Problem description: Exactly the lines from the one with "How do I perform: Expand" through the end of the records below are needed, minus any pictures.

Saved entries:
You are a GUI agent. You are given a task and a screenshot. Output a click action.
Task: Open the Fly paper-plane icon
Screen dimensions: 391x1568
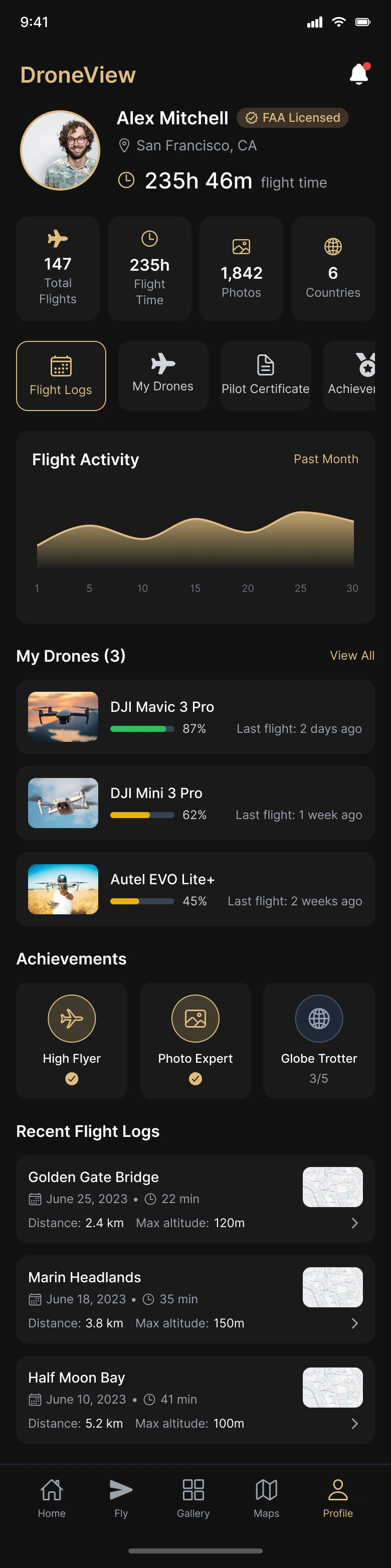tap(121, 1489)

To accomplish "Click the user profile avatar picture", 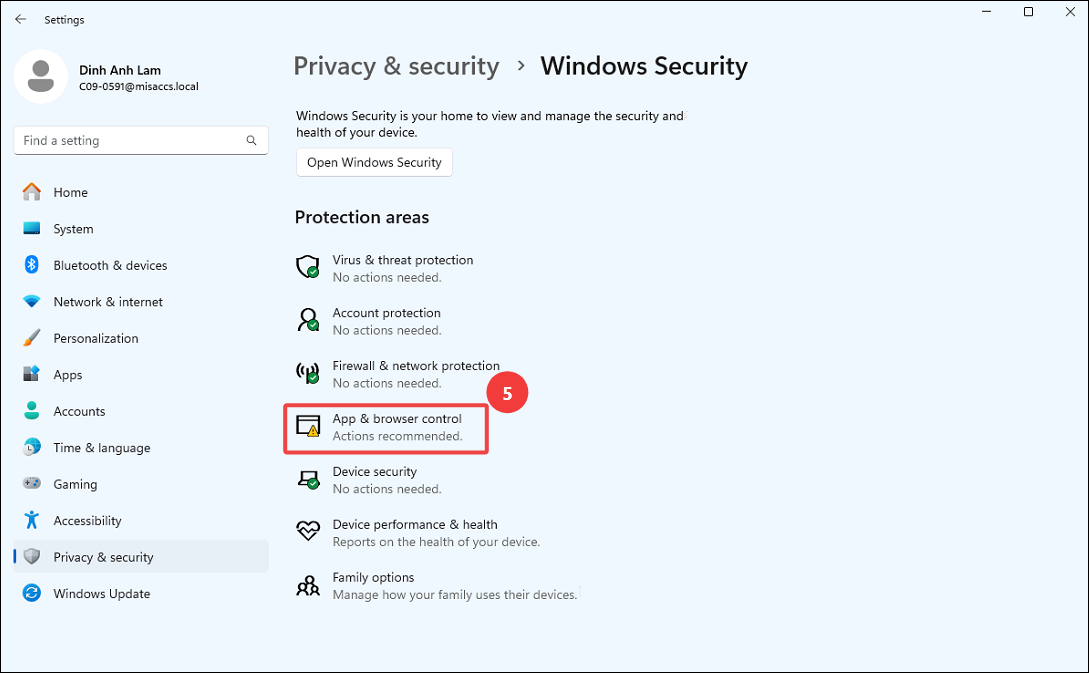I will pyautogui.click(x=41, y=76).
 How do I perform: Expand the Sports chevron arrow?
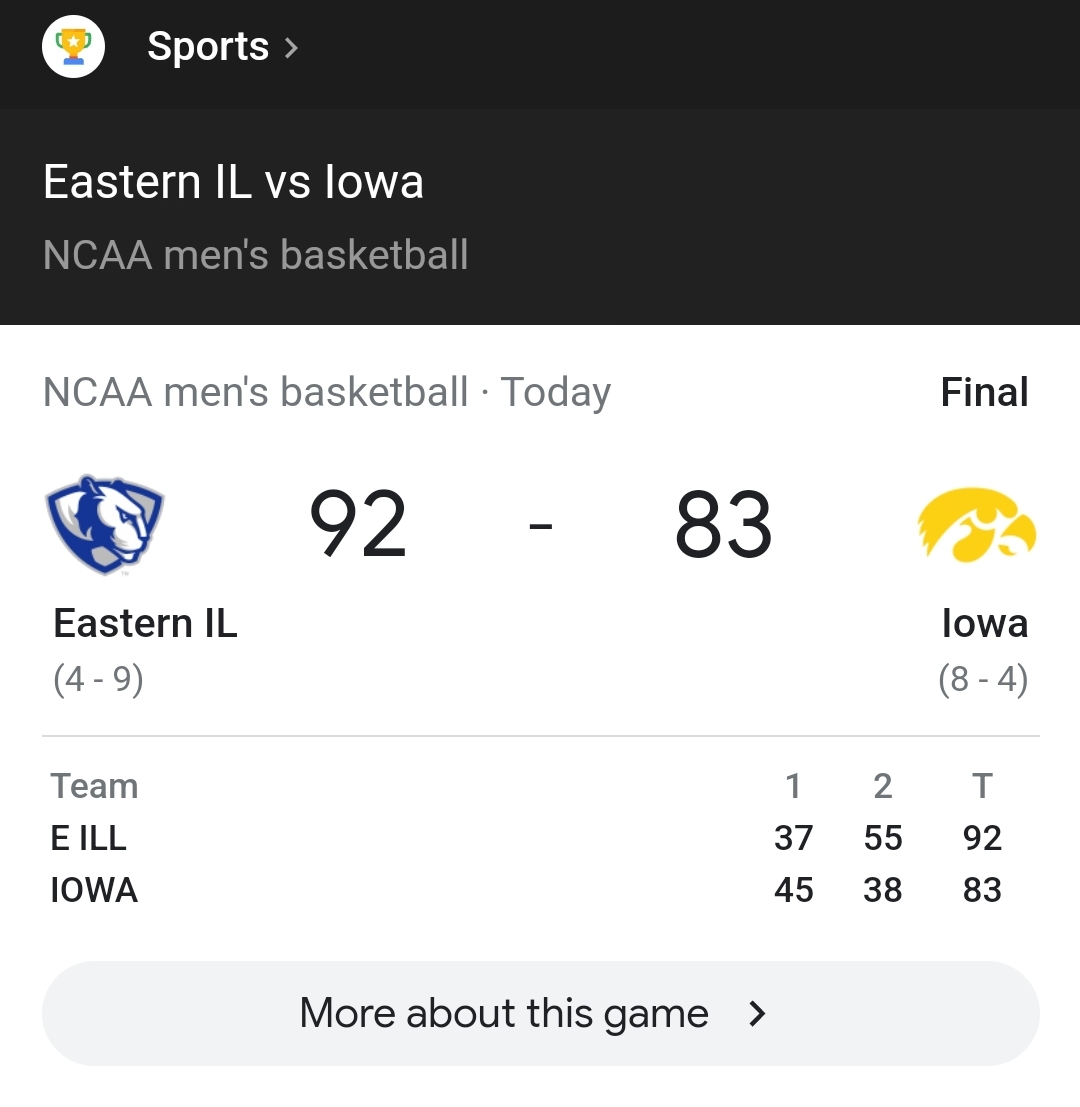tap(291, 47)
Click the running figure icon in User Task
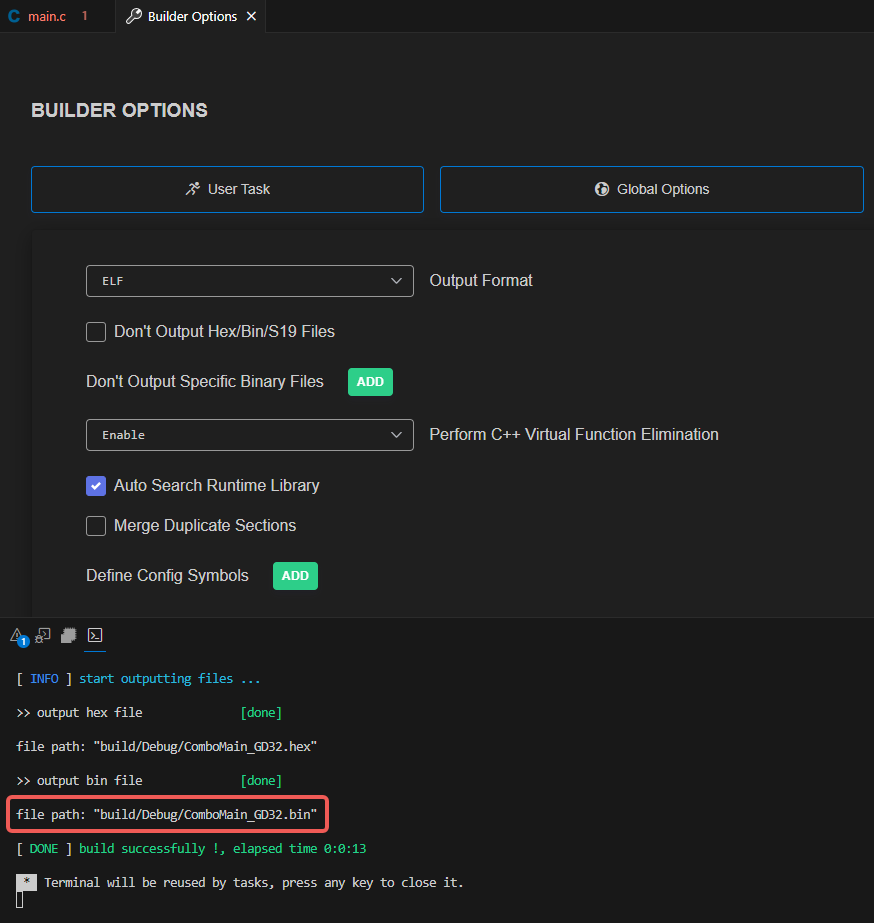This screenshot has width=874, height=923. click(193, 189)
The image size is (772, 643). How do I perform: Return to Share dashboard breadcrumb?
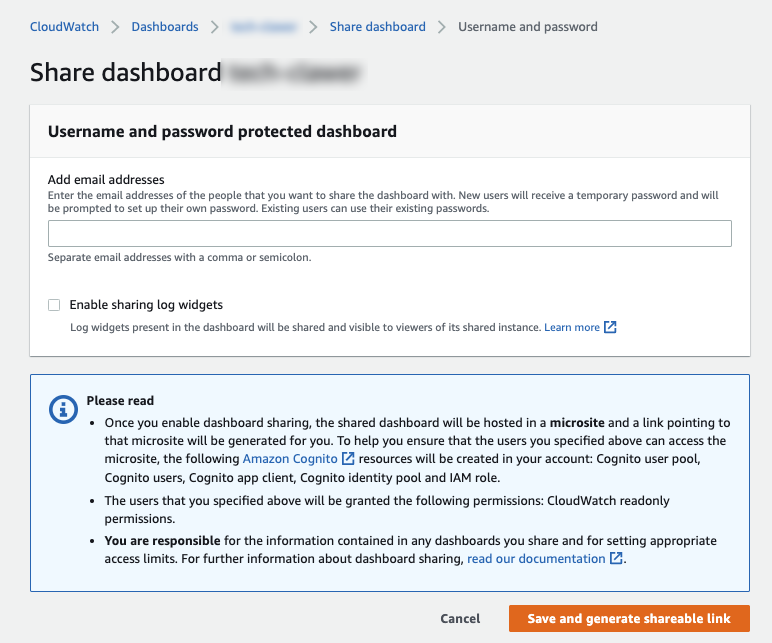[x=377, y=27]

Solution for this exercise:
 How do I perform: Expand the Sports chevron arrow?
tap(291, 47)
Click the running figure icon in User Task
This screenshot has width=874, height=923. click(193, 189)
The image size is (772, 643). How do I perform: Return to Share dashboard breadcrumb?
[x=377, y=27]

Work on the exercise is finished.